Table 1: dataset metric table (webrequest). Generated by the stock deequ DataFrame deserializer.

Deequ provides the concept of a ResultKey with a timestamp for metric insertion into a repository as well as a map of user defined tags. For example:

val countsResultKey = ResultKey(
System.currentTimeMillis(), // maps to dataset_time
Map("source_table" -> params.sourceTable,
"metric_type" -> WebrequestSummaryStats,
"year" -> params.year, // read from opt
"month" -> params.month, // read from opt
"day" -> params.day, // read from opt
"hour" -> params.hour // read from opt)

In our first PoC we’ve used tags that intuitively make sense for the target dataset ( webrequest ). These provide partition info (year, month, day, hour) and dataset information (source_table and type of the metric being generated).

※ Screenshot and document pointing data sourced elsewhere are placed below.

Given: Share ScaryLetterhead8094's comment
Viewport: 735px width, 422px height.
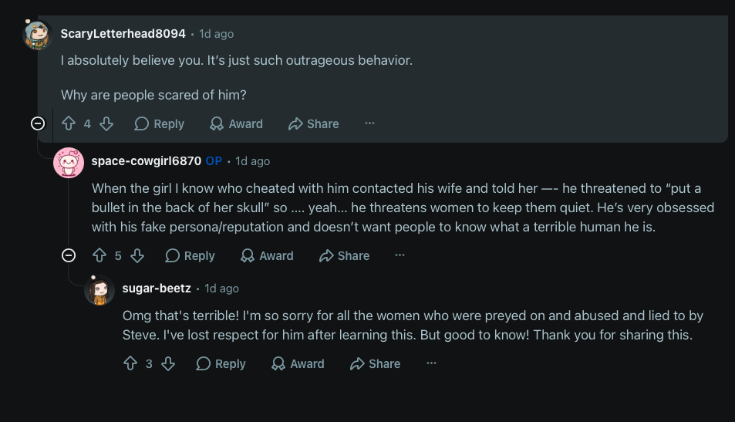Looking at the screenshot, I should click(x=314, y=123).
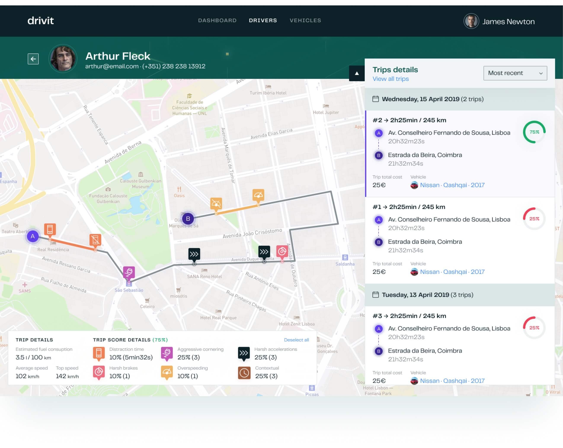Click the calendar icon for Wednesday 15 April

pyautogui.click(x=376, y=99)
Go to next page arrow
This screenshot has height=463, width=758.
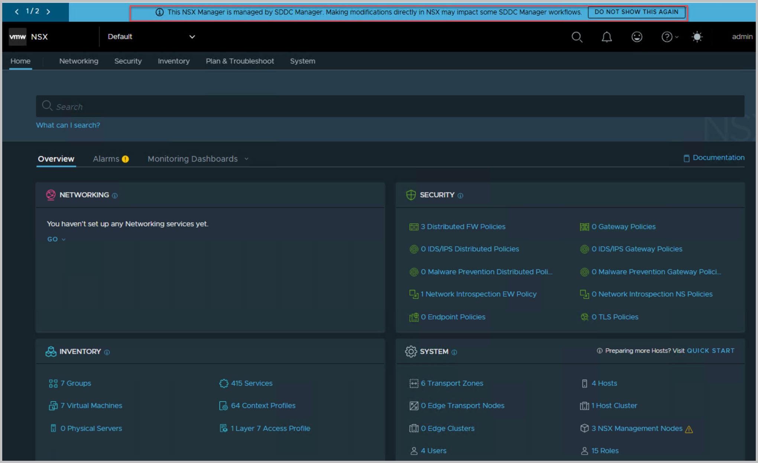[x=48, y=12]
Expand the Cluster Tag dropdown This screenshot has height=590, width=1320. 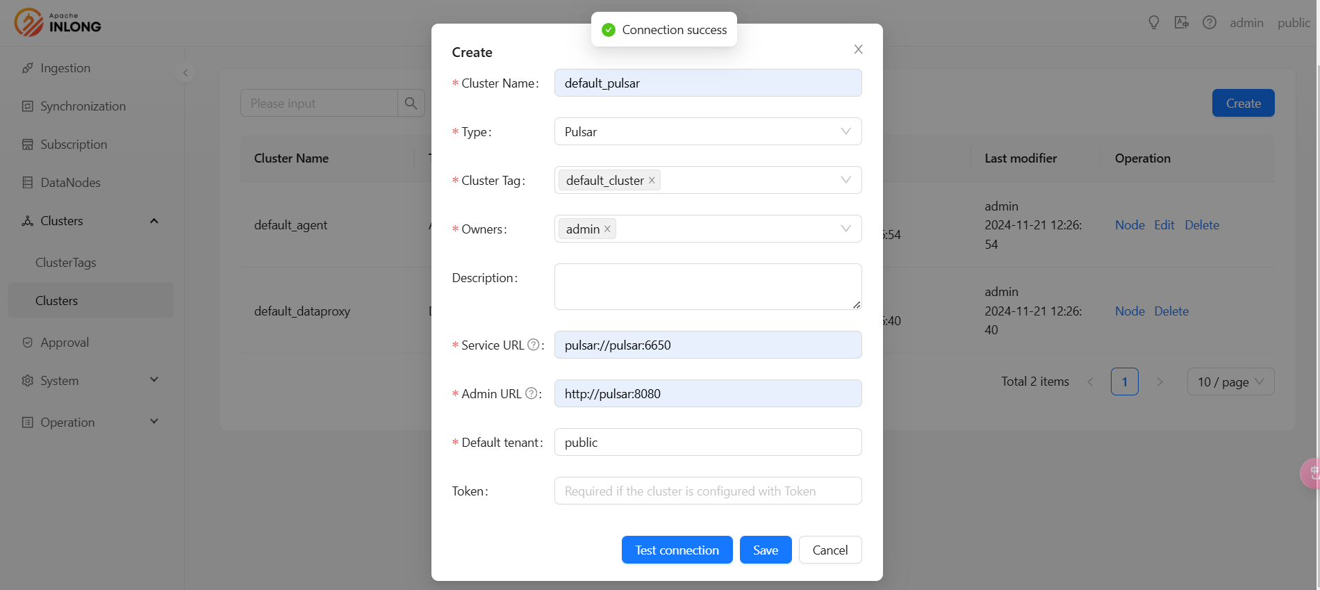845,181
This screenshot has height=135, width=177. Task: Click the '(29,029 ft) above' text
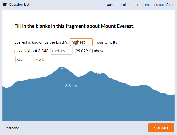click(x=89, y=51)
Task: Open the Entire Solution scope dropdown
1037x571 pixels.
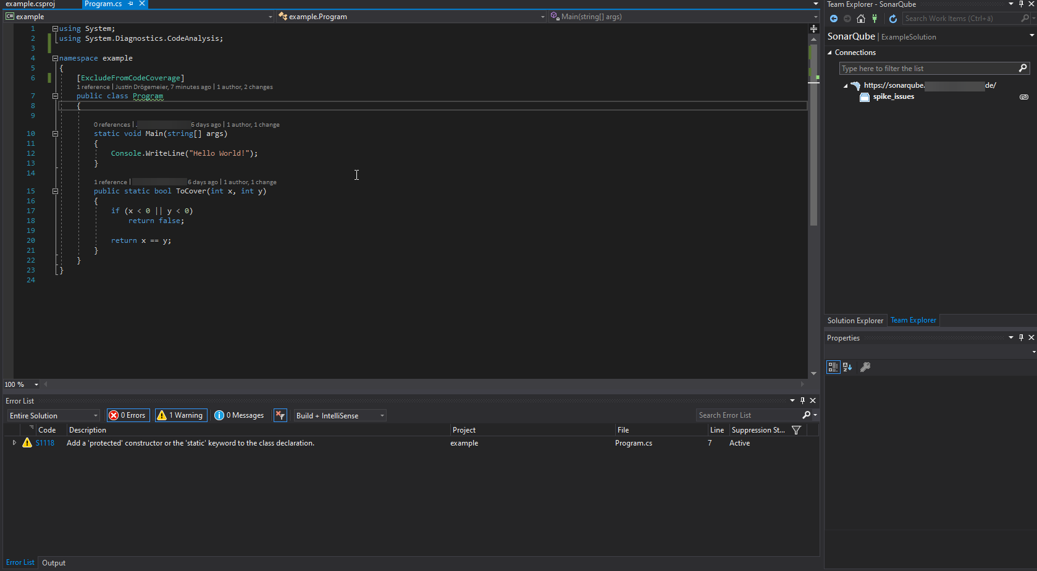Action: (54, 416)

When using default Deequ SerDes, ResultKey is exploded into columns. This behaviour breaks assumptions on a centralized metric schema. Moving forward we might want to store ResultKey tags as a complex field in each metric row, and only project “generic” column. A minimal set of columns could be:

dataset_time: timestamp of metric insertion into the repository
source_table: table this metric is computed on (alternative naming: dataset? dataset table?)
pipeline_run_id: identifier of the pipeline that generated the metric (could be an airflow dag, Spark app id, or other orchestrator identifier).
partition_id : identifier of the partition the metric is computed on (/webrequest_source=text/year=2023/month=11/day=7/hour=0) )
partition_ts: temporal information, derived from partition_id (e.g the partition date time “2023-11-07T00:00:00Z” maps to 1699315200 epoch time)

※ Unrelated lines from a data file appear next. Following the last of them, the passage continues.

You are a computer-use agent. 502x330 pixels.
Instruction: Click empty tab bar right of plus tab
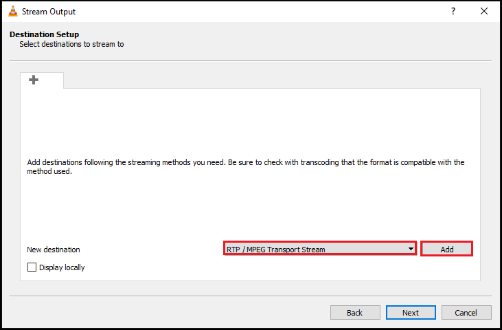pyautogui.click(x=275, y=80)
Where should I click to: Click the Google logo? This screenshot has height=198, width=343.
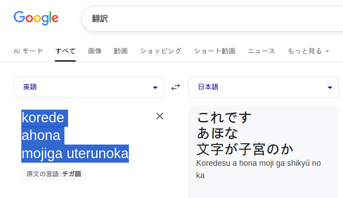coord(36,18)
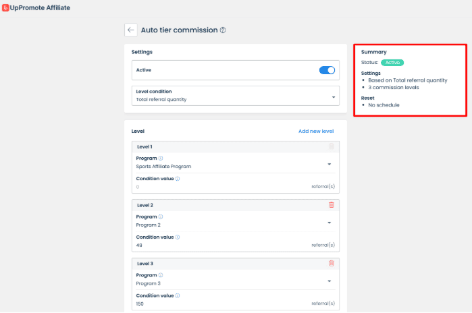Click the disabled Level 1 trash icon
Screen dimensions: 472x313
331,146

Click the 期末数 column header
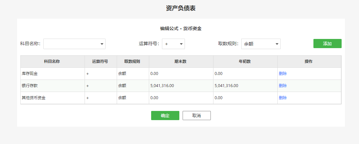pos(181,62)
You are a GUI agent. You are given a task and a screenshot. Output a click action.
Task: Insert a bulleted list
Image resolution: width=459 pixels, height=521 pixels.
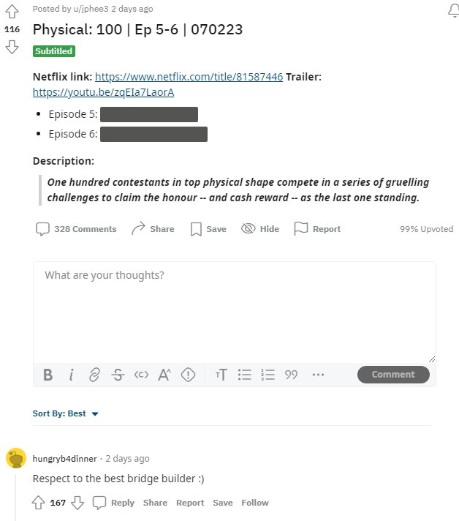pyautogui.click(x=245, y=375)
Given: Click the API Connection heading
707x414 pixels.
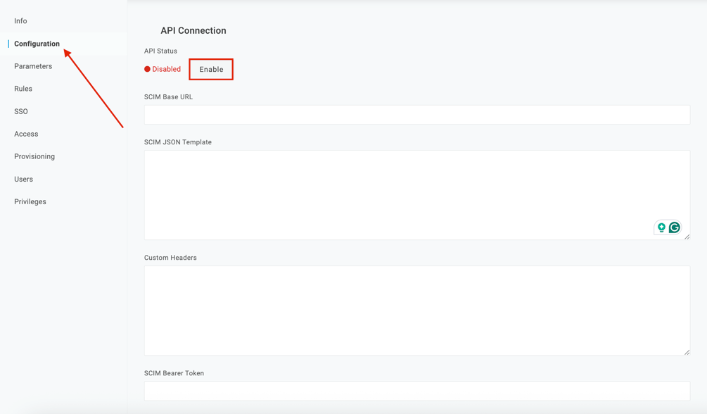Looking at the screenshot, I should pyautogui.click(x=193, y=30).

For example metrics from Table 1, could be stored as follows:

entity	instance	name	value	dataset_time	source_table	pipeline_run_id	tags	partition_id	partition_ts
Dataset	*	Size	111.0	1700491167431	webrequest	1234567abcdefg	{“metric_type”: “WebrequestsSequenceValidation”}	webrequest_source=text/year=2023/month=11/day=7/hour=0	1699315200

Table 2: Wikimedia Data Quality metrics schema.

A sample dataset is available in superset at gmodena.webrequest_metrics_v2.

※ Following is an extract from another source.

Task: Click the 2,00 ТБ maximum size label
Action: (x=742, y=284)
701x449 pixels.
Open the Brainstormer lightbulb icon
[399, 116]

Wikimedia SerDes could be an API boundary for dag implementers. Clients would be responsible for managing a deequ repository (with guidelines), and eventual data preparation steps. Wikimedia SerDe would be responsible for writing data in the target format in a global HDFS / Iceberg table.

Implementation: Deequ Metrics repository

We use Amazon Deequ to compute metrics on input datasets and declare data quality checks.

Metrics are calculated at each pipeline run, and stored into Deequ Metrics repository in Json format. We provide a SerDe that maps Deequ metrics into the Wikimedia Data Quality metrics schema depicted in table 2.

Metrics Repositories can be stored in memory or persisted to HDFS. The latter is required to update stateful metrics (e.g. moving averages over previously computed metrics).

It would be trivial to implement a Wikimedia Data Quality metrics to Deequ Metrics repository converter, effectively using the Wikimedia table as a Deequ repository backend.

Known limitations

In scope for future work:

No python support yet.
Only Deequ Double valued metrics can be persisted.
Stateful metrics require persisting a deequ repo to HDFS.

Implementation: alerting

Alerts are built atop Deequ's Verification suite. They are declared using its Constraint Verification DSL and converted to Wikimedia's data model via a DeequVerificationSuiteToDataQualityAlerts utility class. This is analogous to the SerDe we put in place to map metrics to a common Iceberg data model.

Developers need only to implement constraints checking with standard Deequ syntax, and then export results with:

val alerts = DeequVerificationSuiteToDataQualityAlerts(webrequestConstraints ++ sequenceNumberConstraints,
config.hive_partition,
config.run_id)(spark)
// Persist alerts to iceberg.
alertsWriter.iceberg.save()
// Persist alerts as plain text in HDFS. These can be picked up by Airflow, and sent by email.
alertsWriter.text.save()

Airflow dags can be configured to send email alerts using Wikimedia's HdfsEmailOperator (e.g. the same logic used by the anomaly detection job).